Data section:
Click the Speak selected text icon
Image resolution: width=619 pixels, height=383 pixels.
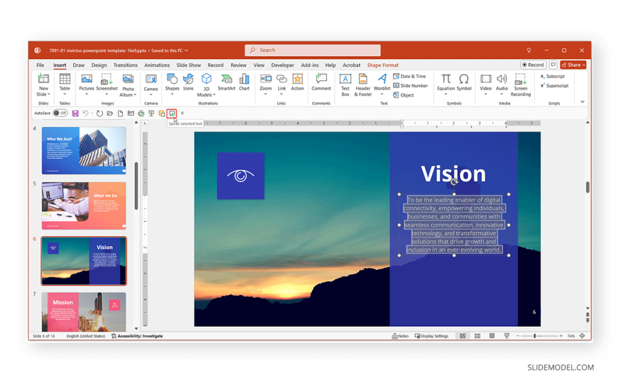click(172, 113)
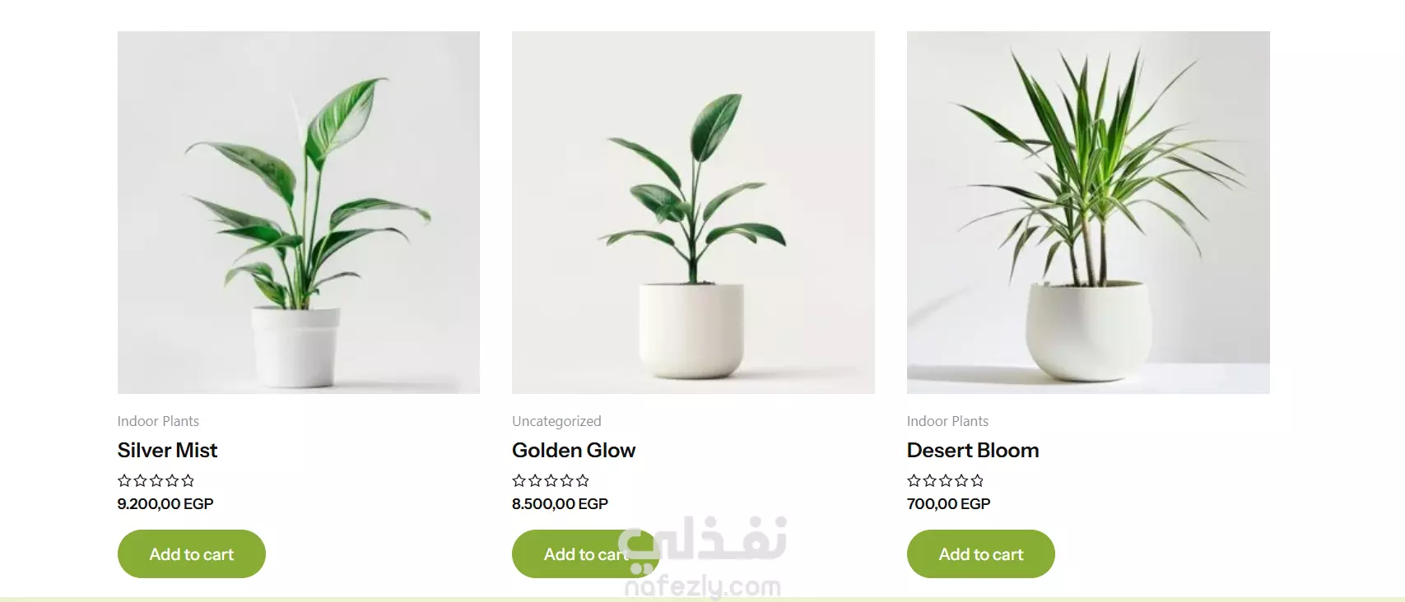
Task: Open Indoor Plants category above Silver Mist
Action: tap(158, 421)
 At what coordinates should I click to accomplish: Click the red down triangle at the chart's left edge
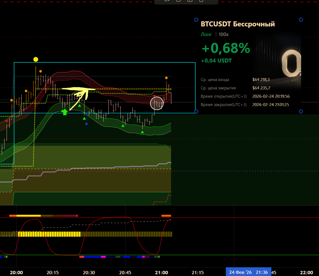[x=7, y=121]
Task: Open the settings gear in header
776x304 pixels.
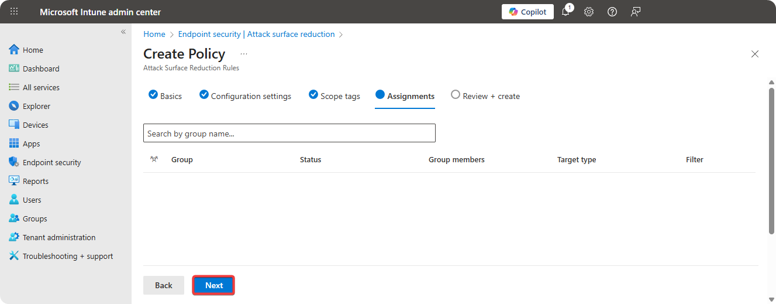Action: [589, 12]
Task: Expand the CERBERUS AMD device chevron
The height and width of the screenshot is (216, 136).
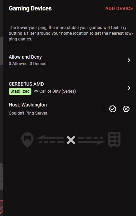Action: [x=129, y=88]
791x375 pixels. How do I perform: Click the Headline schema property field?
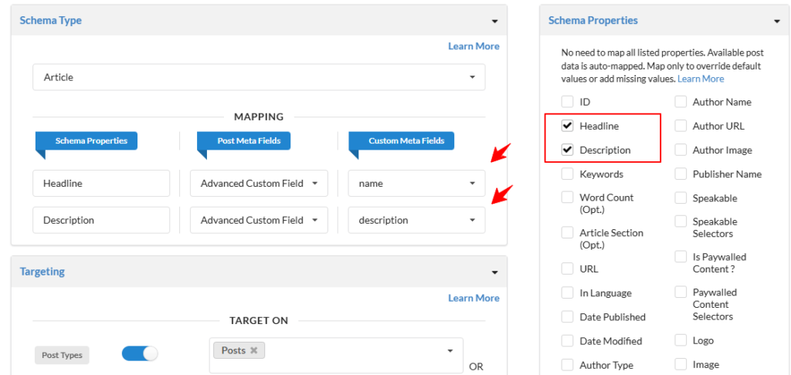101,184
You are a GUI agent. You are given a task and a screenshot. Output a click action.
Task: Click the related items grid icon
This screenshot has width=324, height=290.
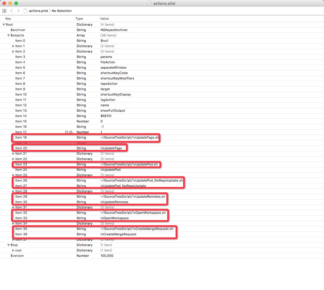point(4,11)
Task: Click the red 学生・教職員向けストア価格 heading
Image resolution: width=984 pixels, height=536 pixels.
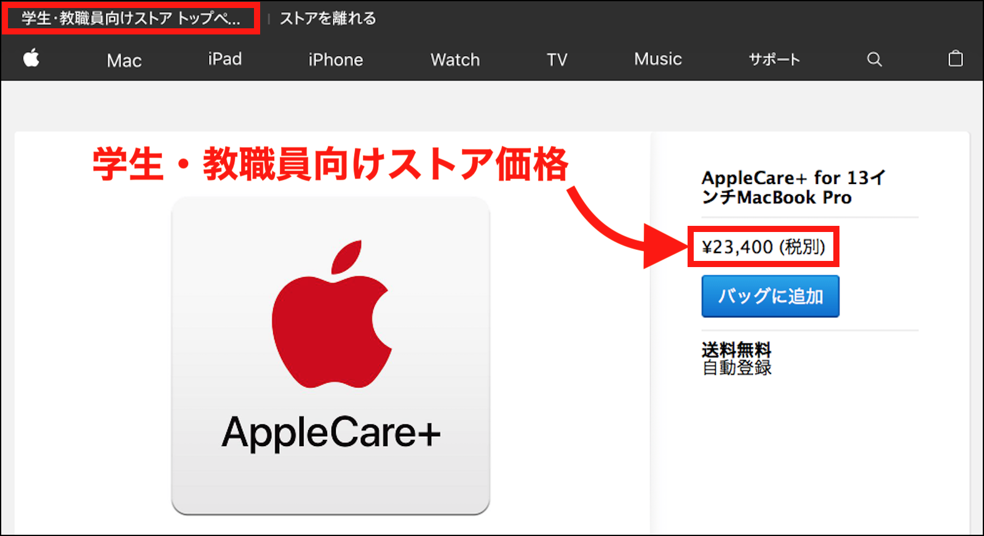Action: [331, 164]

Problem requirements:
If a record holds a picture, skip the picture and write out everything else exactly.

Answer box:
Click the Speak selected text icon
Image resolution: width=619 pixels, height=383 pixels.
click(172, 113)
Task: Open Indoor Plants category above Silver Mist
Action: tap(158, 421)
 At what coordinates should I click to accomplish: Click the red down triangle at the chart's left edge
[x=7, y=121]
Task: Open the settings gear in header
776x304 pixels.
Action: [589, 12]
Task: Expand the CERBERUS AMD device chevron
The height and width of the screenshot is (216, 136).
Action: [x=129, y=88]
791x375 pixels. How do I perform: Click the Headline schema property field?
101,184
You are a GUI agent. You are given a task and a screenshot. Output a click action.
Task: Click the related items grid icon
This screenshot has width=324, height=290.
point(4,11)
Task: Click the red 学生・教職員向けストア価格 heading
Image resolution: width=984 pixels, height=536 pixels.
Action: [331, 164]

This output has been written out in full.